WORK REQUIRED
Select every line in the records below that contains the word "yellow" and copy those lines.

DATA FOR THE TASK

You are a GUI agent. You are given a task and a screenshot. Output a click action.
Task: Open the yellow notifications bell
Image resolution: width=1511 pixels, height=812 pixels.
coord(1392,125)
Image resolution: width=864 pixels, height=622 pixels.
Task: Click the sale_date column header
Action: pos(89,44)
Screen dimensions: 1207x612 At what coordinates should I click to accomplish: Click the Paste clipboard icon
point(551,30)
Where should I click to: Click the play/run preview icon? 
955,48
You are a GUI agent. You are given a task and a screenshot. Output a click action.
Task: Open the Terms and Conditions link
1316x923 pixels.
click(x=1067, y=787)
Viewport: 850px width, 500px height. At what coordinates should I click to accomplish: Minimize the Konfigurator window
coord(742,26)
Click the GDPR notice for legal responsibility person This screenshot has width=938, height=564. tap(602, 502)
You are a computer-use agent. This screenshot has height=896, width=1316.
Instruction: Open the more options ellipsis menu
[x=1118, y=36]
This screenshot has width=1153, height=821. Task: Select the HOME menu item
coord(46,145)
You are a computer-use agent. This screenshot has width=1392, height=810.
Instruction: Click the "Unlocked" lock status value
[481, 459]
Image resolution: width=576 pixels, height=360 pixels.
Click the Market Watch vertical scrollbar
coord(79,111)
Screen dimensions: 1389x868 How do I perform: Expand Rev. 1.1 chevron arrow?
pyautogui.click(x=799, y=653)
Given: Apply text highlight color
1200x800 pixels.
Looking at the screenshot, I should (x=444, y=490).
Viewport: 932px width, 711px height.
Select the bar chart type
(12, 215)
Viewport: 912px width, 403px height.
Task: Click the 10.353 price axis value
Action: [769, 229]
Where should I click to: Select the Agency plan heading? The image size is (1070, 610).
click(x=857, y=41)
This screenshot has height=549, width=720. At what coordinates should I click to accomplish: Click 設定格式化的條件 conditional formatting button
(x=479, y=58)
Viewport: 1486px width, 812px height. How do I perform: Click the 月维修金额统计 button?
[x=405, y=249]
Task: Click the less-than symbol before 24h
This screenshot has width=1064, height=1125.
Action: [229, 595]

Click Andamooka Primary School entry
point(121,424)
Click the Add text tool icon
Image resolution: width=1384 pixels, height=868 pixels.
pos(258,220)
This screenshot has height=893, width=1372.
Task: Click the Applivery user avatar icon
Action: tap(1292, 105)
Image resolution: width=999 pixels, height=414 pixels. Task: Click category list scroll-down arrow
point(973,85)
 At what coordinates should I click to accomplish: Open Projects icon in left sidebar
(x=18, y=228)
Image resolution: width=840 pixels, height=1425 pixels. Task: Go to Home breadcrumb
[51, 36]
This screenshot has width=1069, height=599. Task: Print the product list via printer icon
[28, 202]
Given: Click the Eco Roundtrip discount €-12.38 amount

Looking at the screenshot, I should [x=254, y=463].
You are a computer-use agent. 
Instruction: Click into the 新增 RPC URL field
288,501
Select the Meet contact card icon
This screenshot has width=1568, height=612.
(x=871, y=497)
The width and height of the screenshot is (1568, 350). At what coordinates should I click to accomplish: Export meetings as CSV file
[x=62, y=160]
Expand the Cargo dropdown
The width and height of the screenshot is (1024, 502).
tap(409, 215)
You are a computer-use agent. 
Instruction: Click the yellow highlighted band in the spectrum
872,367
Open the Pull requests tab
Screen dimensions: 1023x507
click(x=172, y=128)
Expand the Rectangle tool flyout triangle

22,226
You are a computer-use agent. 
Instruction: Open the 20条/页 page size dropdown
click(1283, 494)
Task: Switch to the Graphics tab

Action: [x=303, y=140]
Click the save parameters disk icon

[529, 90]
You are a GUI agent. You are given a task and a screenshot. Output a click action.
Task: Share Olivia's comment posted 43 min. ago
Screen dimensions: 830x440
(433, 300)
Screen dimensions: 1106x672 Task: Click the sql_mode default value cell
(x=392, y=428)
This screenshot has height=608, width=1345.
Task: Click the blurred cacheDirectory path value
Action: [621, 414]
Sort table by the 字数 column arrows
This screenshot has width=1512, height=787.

FULL ANSWER
Task: Open the yellow notifications bell
Instruction: Click the yellow highlighted band in the spectrum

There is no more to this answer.